Four Corn Belt senators last week said extending the credit was “crucial to reducing the nation’s dependence of foreign petroleum”. Companies that blend US ethanol with petrol may claim the credit even if the fuel is shipped overseas.
Blends of up to 90 percent ethanol imported in Europe also enjoy customs duties that are €60-€70 lower than the €102 per cubic meter duty on purer “denatured” ethanol, says Christoph Berg, managing director at consultant F.O. Licht in Hamburg.
The US ethanol trade data mask additional volumes hidden in petrol blends.
“There is increasing trade from the US to Europe which is using domestically produced ethanol and blends this ethanol with gasoline, thus being eligible for the [US] tax credit and also being eligible for lower import duties in the European Union. This of course makes quite a profitable operation,” says Mr Berg.

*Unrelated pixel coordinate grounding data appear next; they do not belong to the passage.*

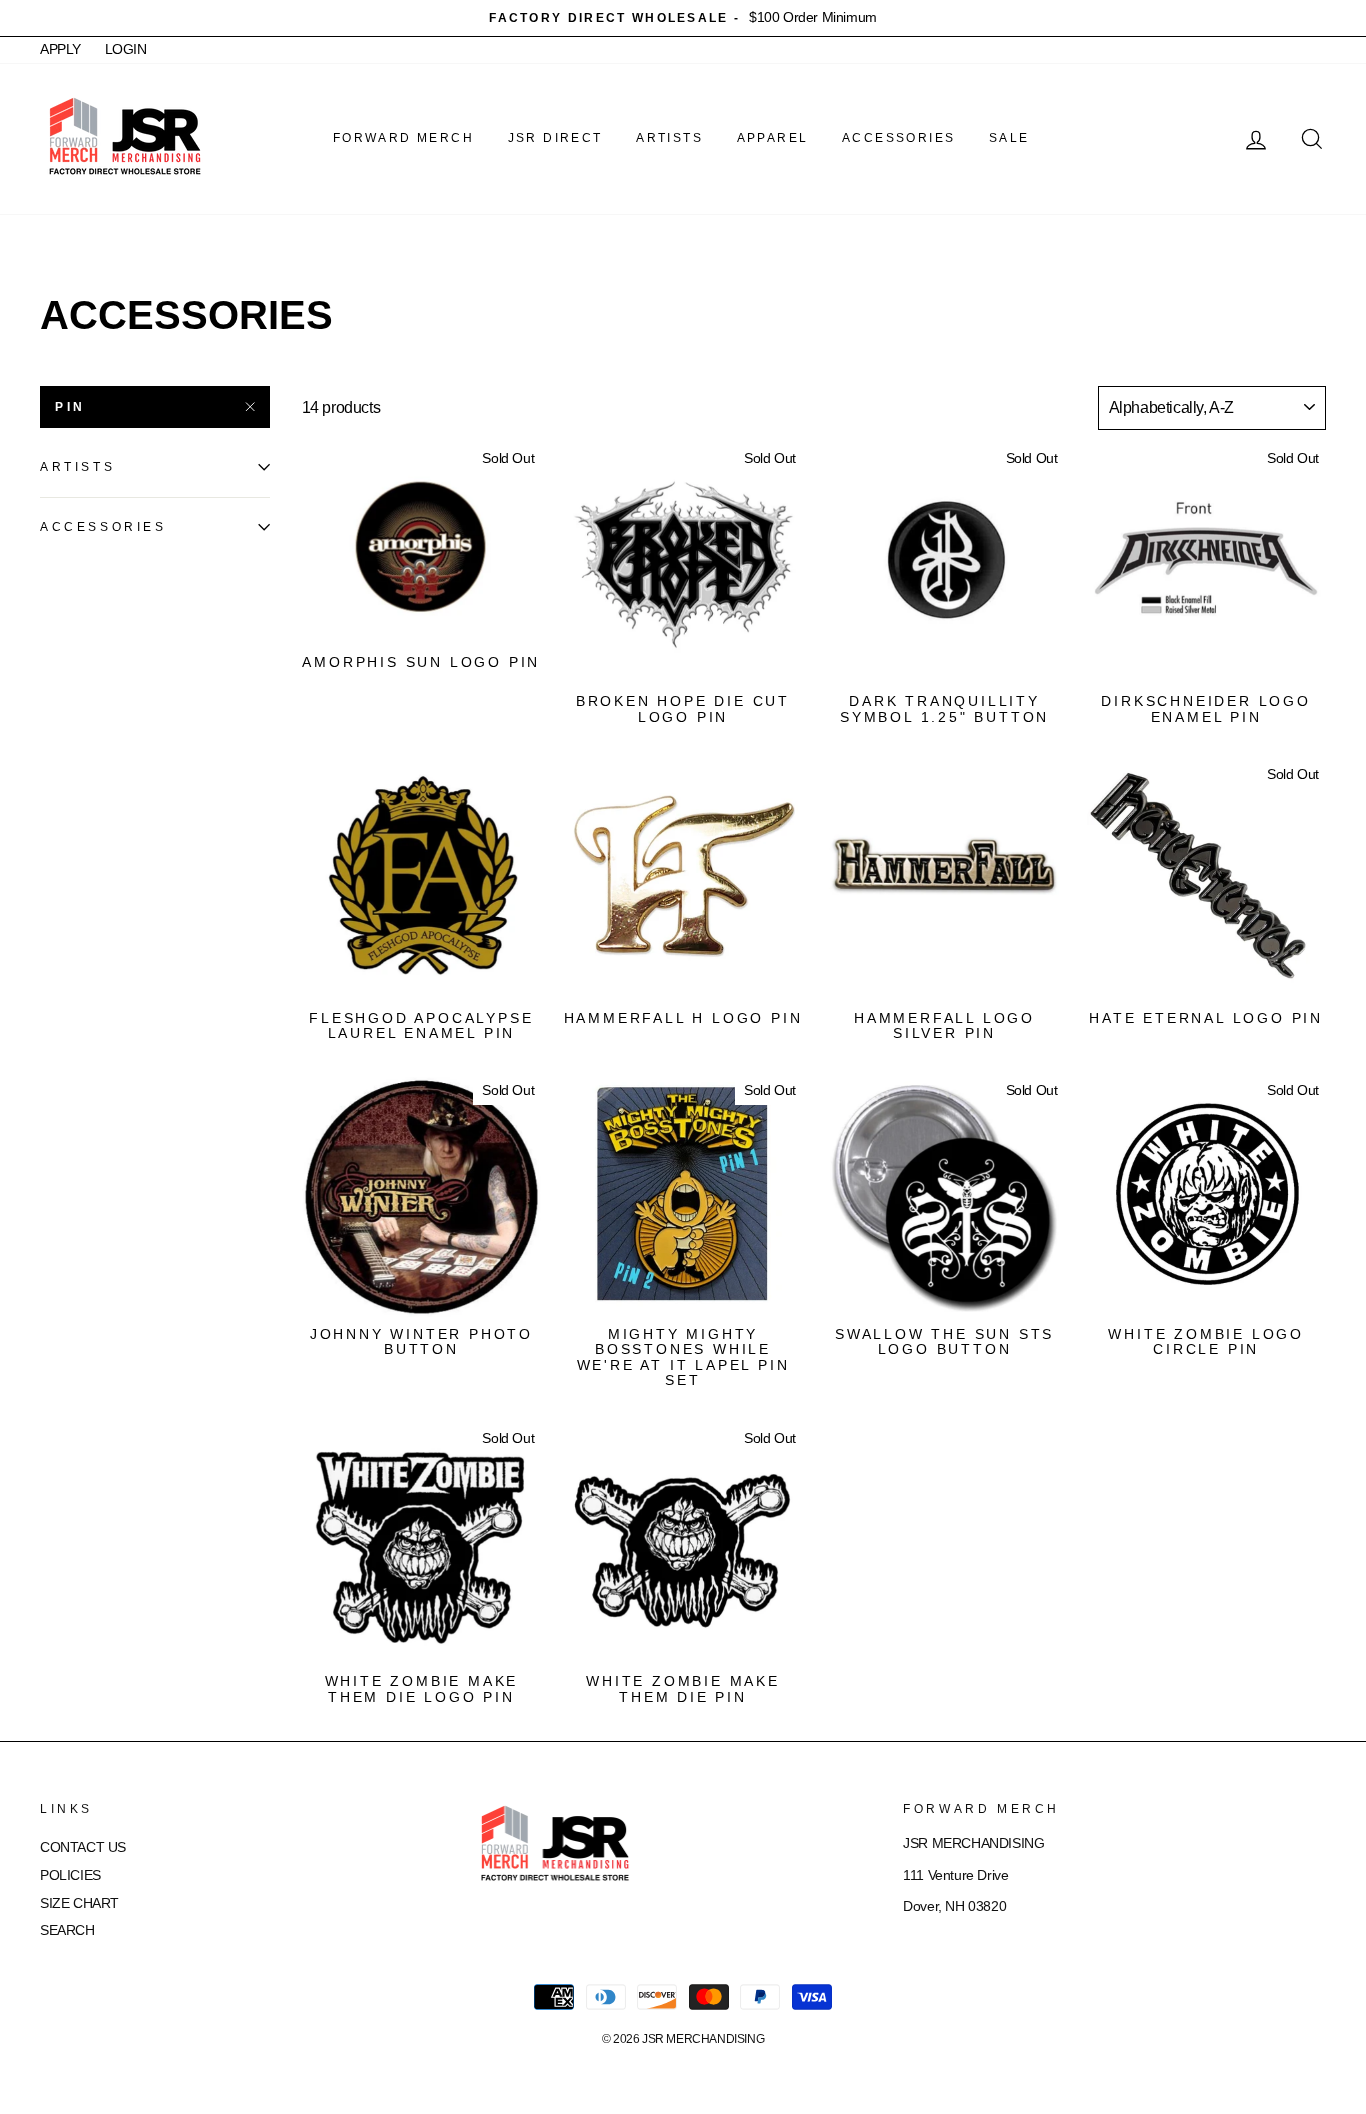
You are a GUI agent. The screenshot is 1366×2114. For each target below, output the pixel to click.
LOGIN (126, 49)
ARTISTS (669, 138)
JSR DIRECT (555, 138)
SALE (1009, 138)
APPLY (60, 49)
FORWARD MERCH (403, 138)
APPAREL (773, 138)
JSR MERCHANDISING (703, 2039)
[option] (683, 18)
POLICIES (70, 1875)
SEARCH (67, 1930)
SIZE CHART (79, 1903)
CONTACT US (83, 1847)
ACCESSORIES (898, 138)
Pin (70, 407)
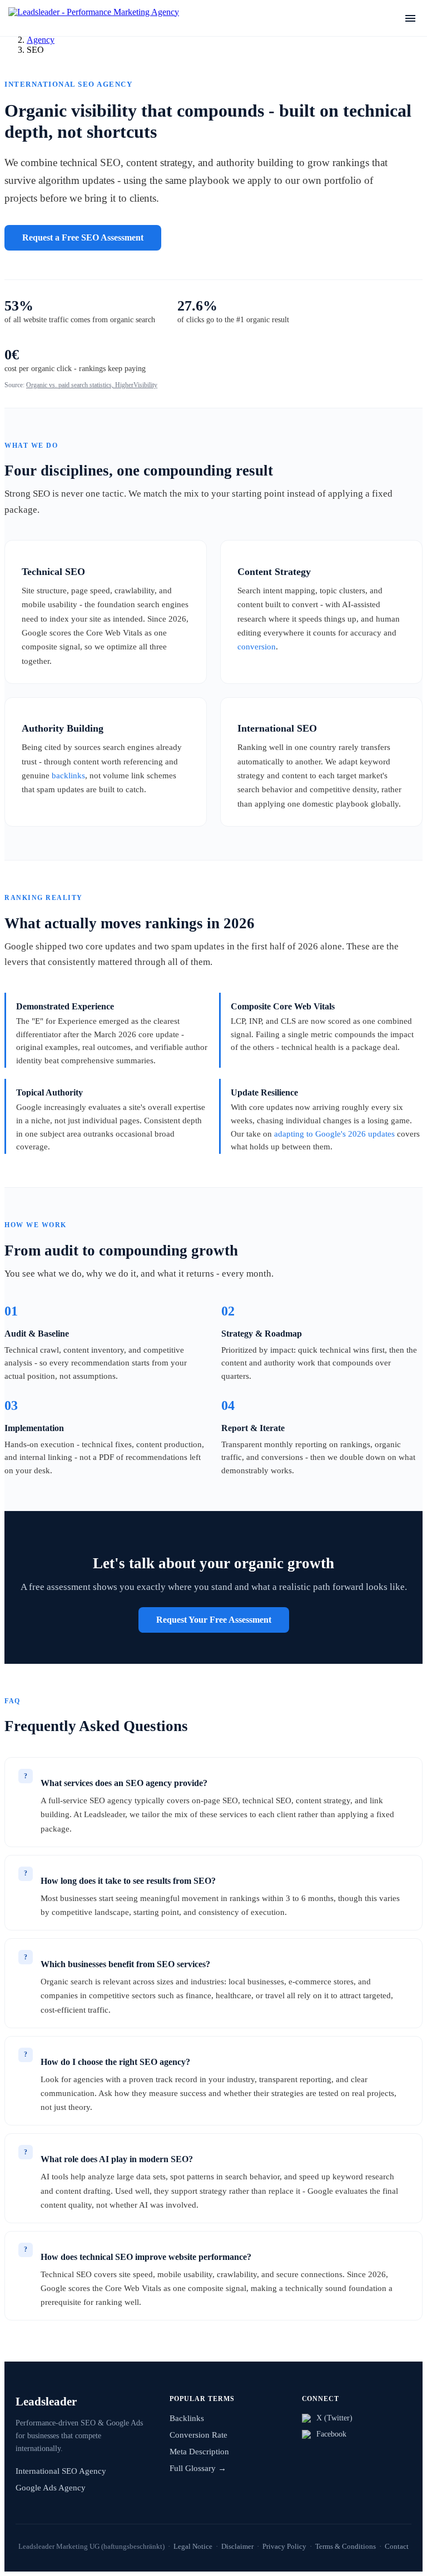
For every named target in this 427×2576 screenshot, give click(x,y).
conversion (256, 646)
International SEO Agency (61, 2471)
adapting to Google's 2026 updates (334, 1133)
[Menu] (410, 18)
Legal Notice (192, 2546)
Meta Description (199, 2451)
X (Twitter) (334, 2417)
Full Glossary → (198, 2468)
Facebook (331, 2433)
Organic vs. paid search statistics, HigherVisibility (91, 385)
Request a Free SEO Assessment (82, 237)
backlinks (68, 775)
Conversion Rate (198, 2434)
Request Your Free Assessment (213, 1619)
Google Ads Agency (51, 2487)
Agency (40, 39)
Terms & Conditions (345, 2546)
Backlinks (187, 2418)
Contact (397, 2546)
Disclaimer (237, 2546)
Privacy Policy (284, 2546)
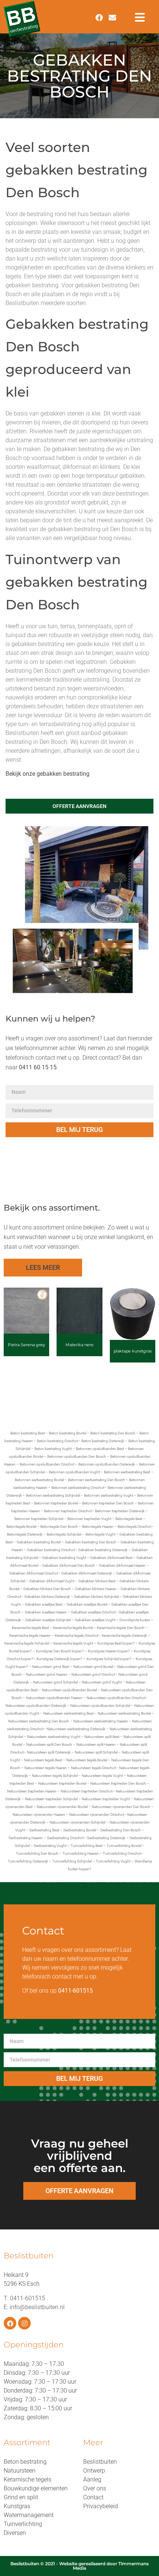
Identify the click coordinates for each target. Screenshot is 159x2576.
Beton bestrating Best (27, 1433)
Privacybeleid (100, 2506)
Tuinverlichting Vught (113, 1861)
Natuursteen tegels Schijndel (55, 1776)
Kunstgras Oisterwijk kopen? (59, 1659)
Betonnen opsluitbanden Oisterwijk (106, 1464)
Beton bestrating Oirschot (57, 1441)
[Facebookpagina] (99, 18)
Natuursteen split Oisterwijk (49, 1752)
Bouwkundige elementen (36, 2488)
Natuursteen (19, 2470)
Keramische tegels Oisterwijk (124, 1635)
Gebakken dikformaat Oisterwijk (86, 1573)
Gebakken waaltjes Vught (95, 1620)
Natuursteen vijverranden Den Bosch (121, 1807)
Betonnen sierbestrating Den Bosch (96, 1480)
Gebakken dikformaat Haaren (122, 1565)
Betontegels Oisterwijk (25, 1534)
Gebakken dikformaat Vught (51, 1581)
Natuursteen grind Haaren (46, 1674)
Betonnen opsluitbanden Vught (74, 1472)
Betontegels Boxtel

Traders acknowledged using the credit for ethanol blends before it leaves the US.
“If the [credit] is not there, the demand for product stays. It just means there are higher prices,” said a senior executive at one US exporter.
But use of the credit threatens to open a rift between the US and the much smaller European ethanol industry, echoing an earlier US-EU dispute over biodiesel.
Rob Vierhout of ePure, a trade association for Europe’s ethanol industry, said: “The European ethanol industry is very concerned about the growing volume of US ethanol exports to Europe. Obviously, the weaker dollar and the blend wall create circumstances that make non-US fuel ethanol markets attractive.”
European government support to ethanol was $2.1 billion in 2009, IEA said. The US also ships ethanol to some major oil exporting countries including Saudi Arabia and the United Arab Emirates.
Analysts say in many cases these exports are used as an additive to raise the quality of local petrol stocks.
US demand for ethanol could grow after the Environmental Protection Agency raised the blending cap to 15 percent, for cars sold since 2007.
But fuel retailers are reluctant to adopt the changes, and a coalition of food groups – concerned that ethanol production is driving up the corn price – last week sued to overturn the decision.
The US Department of Agriculture forecasts ethanol production will consume 4.8 billion bushels, or 38 percent, of the US’s 12.5 billion bushel corn crop this year. Some residual grain will return to the food supply in the form of animal feed.